_Aim_
Format the lines from the line with "Select the KJZZ participant tile" to the line with "will click(1049, 268)." in the entries below as a JSON list of strings, one string per line, leaving out blank lines.

######

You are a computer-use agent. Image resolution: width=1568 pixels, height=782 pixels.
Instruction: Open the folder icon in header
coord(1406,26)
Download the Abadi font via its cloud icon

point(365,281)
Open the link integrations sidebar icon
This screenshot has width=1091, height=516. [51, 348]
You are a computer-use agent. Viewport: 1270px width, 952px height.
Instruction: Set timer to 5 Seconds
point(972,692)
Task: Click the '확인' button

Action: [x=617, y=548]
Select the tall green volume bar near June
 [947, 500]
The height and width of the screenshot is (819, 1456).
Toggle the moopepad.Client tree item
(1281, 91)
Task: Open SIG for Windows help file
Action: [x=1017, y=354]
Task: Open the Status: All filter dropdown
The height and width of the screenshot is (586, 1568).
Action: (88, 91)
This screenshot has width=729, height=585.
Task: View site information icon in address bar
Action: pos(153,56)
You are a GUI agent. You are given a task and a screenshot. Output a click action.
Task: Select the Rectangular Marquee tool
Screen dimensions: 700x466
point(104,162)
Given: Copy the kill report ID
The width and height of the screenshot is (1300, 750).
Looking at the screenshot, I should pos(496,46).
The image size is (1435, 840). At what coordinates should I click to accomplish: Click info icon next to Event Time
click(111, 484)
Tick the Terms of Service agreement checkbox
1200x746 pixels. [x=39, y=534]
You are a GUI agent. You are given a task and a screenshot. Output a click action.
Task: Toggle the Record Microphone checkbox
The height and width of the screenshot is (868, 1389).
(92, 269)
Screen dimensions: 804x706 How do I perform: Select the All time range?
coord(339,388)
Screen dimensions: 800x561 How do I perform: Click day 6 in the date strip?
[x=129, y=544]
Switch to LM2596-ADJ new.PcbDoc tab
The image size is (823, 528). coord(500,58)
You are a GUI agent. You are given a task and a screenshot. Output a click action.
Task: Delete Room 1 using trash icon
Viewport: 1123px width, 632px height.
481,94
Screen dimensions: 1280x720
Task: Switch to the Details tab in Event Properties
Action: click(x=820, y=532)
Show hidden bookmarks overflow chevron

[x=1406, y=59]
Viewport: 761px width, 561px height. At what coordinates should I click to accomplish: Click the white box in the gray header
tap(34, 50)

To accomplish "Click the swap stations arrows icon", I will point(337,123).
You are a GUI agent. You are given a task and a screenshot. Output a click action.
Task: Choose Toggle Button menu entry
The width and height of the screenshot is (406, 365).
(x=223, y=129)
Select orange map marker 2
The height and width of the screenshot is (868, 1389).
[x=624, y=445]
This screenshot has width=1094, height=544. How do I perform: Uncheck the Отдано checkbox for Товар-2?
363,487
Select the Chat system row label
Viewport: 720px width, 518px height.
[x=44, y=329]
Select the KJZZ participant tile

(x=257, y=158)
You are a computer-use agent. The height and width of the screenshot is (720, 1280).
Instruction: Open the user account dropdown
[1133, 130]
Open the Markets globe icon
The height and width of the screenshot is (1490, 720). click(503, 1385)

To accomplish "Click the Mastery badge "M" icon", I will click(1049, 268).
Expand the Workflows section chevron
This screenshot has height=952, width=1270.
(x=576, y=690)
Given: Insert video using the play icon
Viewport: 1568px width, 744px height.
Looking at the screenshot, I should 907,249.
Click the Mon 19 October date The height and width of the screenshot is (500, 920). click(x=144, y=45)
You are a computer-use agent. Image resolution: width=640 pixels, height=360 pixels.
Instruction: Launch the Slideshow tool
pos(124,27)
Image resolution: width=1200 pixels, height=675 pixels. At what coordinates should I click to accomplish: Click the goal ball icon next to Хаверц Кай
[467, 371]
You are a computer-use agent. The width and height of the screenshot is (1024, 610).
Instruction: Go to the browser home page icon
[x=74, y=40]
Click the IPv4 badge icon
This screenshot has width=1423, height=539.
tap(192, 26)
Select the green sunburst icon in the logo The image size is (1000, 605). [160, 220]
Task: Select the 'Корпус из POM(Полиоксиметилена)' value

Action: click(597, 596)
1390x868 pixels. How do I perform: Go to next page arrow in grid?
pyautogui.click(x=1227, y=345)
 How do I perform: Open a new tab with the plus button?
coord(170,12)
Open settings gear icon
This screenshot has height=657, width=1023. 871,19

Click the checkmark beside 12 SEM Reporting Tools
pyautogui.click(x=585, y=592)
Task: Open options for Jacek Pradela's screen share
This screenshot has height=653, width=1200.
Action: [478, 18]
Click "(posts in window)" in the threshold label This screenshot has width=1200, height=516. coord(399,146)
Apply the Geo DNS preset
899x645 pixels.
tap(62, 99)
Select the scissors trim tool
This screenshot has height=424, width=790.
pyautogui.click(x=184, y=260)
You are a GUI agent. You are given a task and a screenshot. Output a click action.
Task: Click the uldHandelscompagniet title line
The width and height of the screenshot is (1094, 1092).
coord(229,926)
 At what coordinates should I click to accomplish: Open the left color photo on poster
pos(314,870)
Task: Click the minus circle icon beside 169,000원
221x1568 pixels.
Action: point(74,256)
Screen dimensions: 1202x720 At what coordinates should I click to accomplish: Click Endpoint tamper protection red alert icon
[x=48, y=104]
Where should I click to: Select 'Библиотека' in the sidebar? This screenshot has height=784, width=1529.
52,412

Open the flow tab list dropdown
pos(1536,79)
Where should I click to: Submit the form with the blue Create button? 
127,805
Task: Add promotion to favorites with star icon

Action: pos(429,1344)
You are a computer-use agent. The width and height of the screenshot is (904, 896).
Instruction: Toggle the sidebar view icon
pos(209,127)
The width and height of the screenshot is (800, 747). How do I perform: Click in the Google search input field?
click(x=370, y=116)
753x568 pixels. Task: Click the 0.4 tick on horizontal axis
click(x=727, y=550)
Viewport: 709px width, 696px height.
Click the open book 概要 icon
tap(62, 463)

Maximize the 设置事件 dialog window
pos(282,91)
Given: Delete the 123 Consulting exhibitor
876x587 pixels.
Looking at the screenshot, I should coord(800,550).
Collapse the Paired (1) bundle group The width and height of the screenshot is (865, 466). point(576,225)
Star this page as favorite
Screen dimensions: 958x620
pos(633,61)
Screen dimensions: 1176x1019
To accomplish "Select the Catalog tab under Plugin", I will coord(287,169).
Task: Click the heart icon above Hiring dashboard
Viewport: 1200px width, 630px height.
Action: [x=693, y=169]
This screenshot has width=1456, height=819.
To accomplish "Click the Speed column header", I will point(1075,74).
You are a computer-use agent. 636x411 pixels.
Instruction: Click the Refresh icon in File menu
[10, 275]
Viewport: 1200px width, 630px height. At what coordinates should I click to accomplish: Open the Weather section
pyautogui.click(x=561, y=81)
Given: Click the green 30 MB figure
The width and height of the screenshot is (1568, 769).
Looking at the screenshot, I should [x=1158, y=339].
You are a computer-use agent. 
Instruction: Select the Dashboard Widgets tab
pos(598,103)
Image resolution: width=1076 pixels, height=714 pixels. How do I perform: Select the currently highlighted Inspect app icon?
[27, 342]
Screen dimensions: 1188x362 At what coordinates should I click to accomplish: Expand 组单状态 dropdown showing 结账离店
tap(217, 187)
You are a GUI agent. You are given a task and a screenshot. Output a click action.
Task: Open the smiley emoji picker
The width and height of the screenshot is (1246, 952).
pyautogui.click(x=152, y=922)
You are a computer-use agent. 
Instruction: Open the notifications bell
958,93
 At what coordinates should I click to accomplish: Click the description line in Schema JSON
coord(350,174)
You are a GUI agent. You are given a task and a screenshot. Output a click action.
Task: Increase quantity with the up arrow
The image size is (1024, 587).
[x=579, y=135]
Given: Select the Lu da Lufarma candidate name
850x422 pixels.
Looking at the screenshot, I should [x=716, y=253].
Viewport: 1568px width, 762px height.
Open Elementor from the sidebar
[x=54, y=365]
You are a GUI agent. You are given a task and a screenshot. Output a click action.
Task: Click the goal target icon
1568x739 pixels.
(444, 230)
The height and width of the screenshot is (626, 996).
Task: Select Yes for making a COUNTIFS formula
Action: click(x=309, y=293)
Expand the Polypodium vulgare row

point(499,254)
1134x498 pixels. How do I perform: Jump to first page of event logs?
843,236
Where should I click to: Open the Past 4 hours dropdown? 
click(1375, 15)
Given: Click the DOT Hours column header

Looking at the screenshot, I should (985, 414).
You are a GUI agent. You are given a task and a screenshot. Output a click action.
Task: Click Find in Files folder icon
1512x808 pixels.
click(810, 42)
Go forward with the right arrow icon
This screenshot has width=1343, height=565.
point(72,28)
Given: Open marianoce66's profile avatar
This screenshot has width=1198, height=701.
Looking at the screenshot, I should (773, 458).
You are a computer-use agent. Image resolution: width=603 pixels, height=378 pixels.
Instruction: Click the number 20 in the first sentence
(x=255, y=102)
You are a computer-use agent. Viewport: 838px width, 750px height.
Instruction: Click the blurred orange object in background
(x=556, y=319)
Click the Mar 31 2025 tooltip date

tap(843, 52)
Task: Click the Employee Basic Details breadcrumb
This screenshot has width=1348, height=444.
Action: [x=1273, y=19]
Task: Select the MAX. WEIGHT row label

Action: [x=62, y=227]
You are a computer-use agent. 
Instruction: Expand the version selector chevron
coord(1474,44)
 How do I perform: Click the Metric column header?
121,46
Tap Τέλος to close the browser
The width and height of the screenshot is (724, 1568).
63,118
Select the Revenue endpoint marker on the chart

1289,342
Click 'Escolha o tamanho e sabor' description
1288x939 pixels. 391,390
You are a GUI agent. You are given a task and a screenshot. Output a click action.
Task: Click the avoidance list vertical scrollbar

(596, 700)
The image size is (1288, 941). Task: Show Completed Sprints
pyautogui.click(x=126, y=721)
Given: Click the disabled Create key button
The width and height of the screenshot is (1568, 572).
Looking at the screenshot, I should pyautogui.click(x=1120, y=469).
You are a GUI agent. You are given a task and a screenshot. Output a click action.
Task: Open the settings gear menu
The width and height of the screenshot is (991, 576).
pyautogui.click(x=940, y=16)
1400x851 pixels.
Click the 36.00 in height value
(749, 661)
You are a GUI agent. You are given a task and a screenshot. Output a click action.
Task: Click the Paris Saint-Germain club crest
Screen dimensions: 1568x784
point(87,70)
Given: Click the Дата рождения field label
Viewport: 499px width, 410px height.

######

_Output for this task_
[
  "Select the KJZZ participant tile",
  "(x=257, y=158)",
  "You are a computer-use agent. The height and width of the screenshot is (720, 1280).",
  "Instruction: Open the user account dropdown",
  "[1133, 130]",
  "Open the Markets globe icon",
  "The height and width of the screenshot is (1490, 720). click(503, 1385)",
  "To accomplish \"Click the Mastery badge \"M\" icon\", I will click(1049, 268)."
]